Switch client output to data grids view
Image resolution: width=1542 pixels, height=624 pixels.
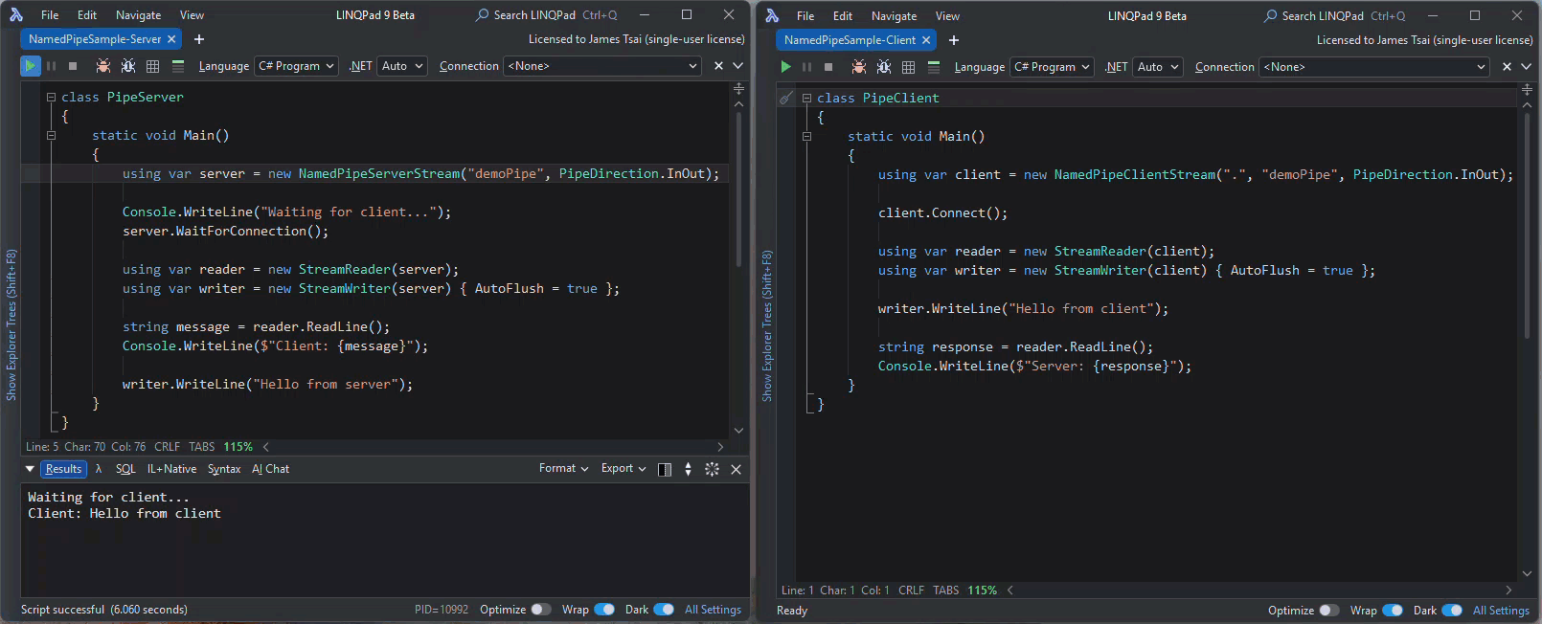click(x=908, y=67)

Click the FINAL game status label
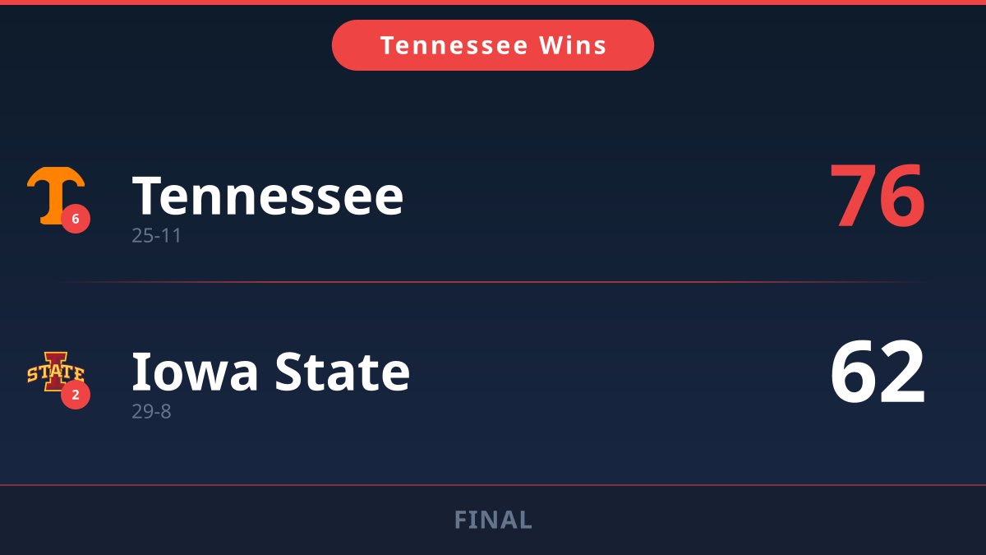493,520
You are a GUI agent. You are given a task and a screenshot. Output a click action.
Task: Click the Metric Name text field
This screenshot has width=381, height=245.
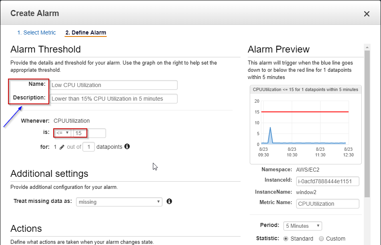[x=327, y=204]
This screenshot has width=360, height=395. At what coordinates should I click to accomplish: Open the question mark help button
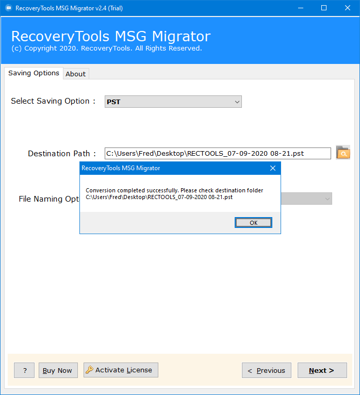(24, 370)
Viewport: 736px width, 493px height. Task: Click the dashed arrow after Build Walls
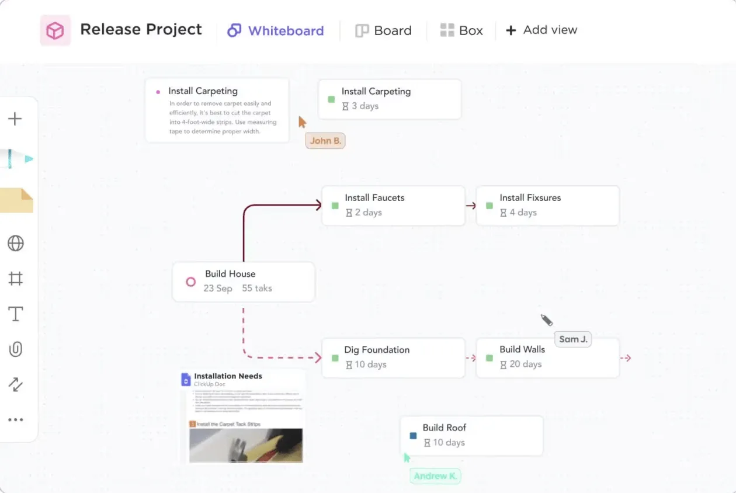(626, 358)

----------------

Restate the whole listing word for word. Omit the pictures.

Switch client output to data grids view
Image resolution: width=1542 pixels, height=624 pixels.
click(x=908, y=67)

Click the FINAL game status label
493,520
You are a GUI agent. You are given a task and a screenshot. Output a click action.
Task: Click the Metric Name text field
This screenshot has width=381, height=245.
[x=327, y=204]
This screenshot has width=360, height=395. At what coordinates should I click to accomplish: Open the question mark help button
(24, 370)
Viewport: 736px width, 493px height. Task: Click the dashed arrow after Build Walls
(626, 358)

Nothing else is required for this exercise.